# Start of Quoted text

EuGH, Rs. 76/86 v. 11.5.1989 - Milcherzeugnisse (english)


EuGH, Urteil v. 11.5.1989, Rs. 76/86, Slg. 1989, 1021 - Kommission der Europäischen Gemeinschaften / Bundesrepublik Deutschland


EWGV Art. 30

Summary

1.A Member State may not rely on the requirements of consumer protection and fair trading in order to prohibit the marketing on its territory of substitutes for a food product on the grounds that there is a danger of confusion as to the nature of the substitute and a danger of deception as a result of the marketing of products constituting slavish imitations . Those objectives can be achieved by measures which restrict the free movement of goods less, in particular by an adequate system of descriptions and labelling .

# End of Quoted text
# Start of Recorded data

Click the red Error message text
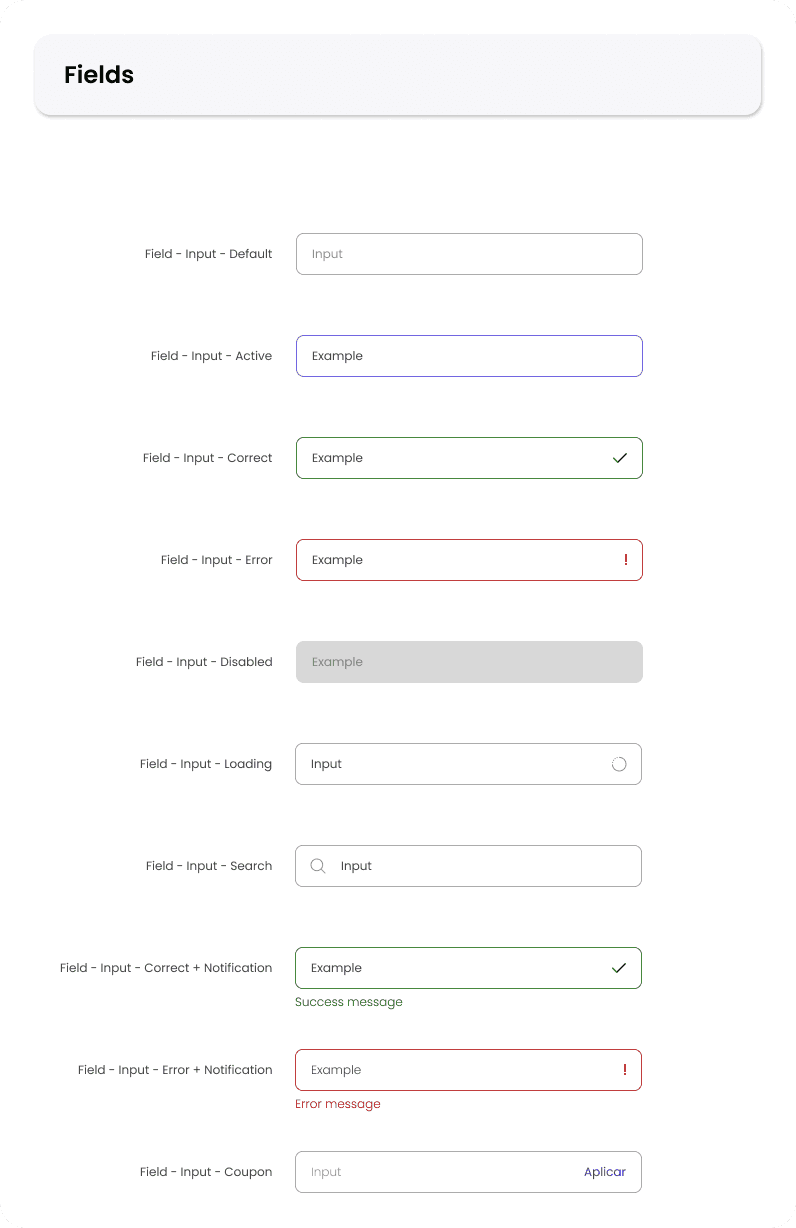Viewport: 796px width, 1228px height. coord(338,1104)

# End of Recorded data
# Start of Recorded data

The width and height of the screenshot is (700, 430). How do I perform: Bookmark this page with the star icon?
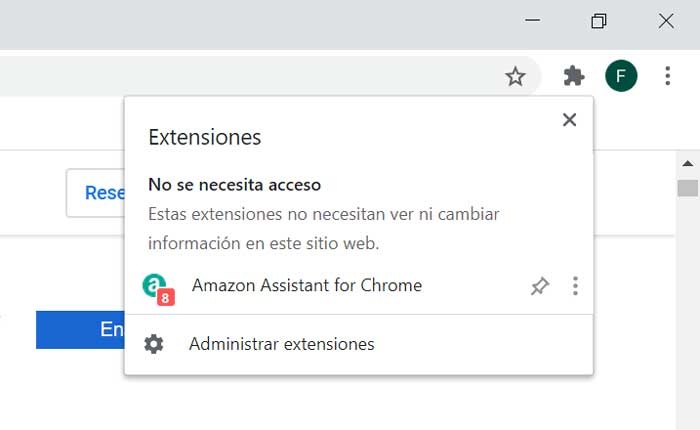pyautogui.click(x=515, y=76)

# End of Recorded data

■ **Problems to solve**:
- 1) According to the ruling summary, what particular measure could meet the goals of consumer protection and fair trading while restricting the free movement of goods less?
- 2) Write out the ruling summary word for word from "EuGH, Rs. 76/86" to "and labelling .".
The records come from a different source than the ruling summary.

■ **Task-by-task results**:
- 1) An adequate system of descriptions and labelling.

- 2)
EuGH, Rs. 76/86 v. 11.5.1989 - Milcherzeugnisse (english)


EuGH, Urteil v. 11.5.1989, Rs. 76/86, Slg. 1989, 1021 - Kommission der Europäischen Gemeinschaften / Bundesrepublik Deutschland


EWGV Art. 30

Summary

1.A Member State may not rely on the requirements of consumer protection and fair trading in order to prohibit the marketing on its territory of substitutes for a food product on the grounds that there is a danger of confusion as to the nature of the substitute and a danger of deception as a result of the marketing of products constituting slavish imitations . Those objectives can be achieved by measures which restrict the free movement of goods less, in particular by an adequate system of descriptions and labelling .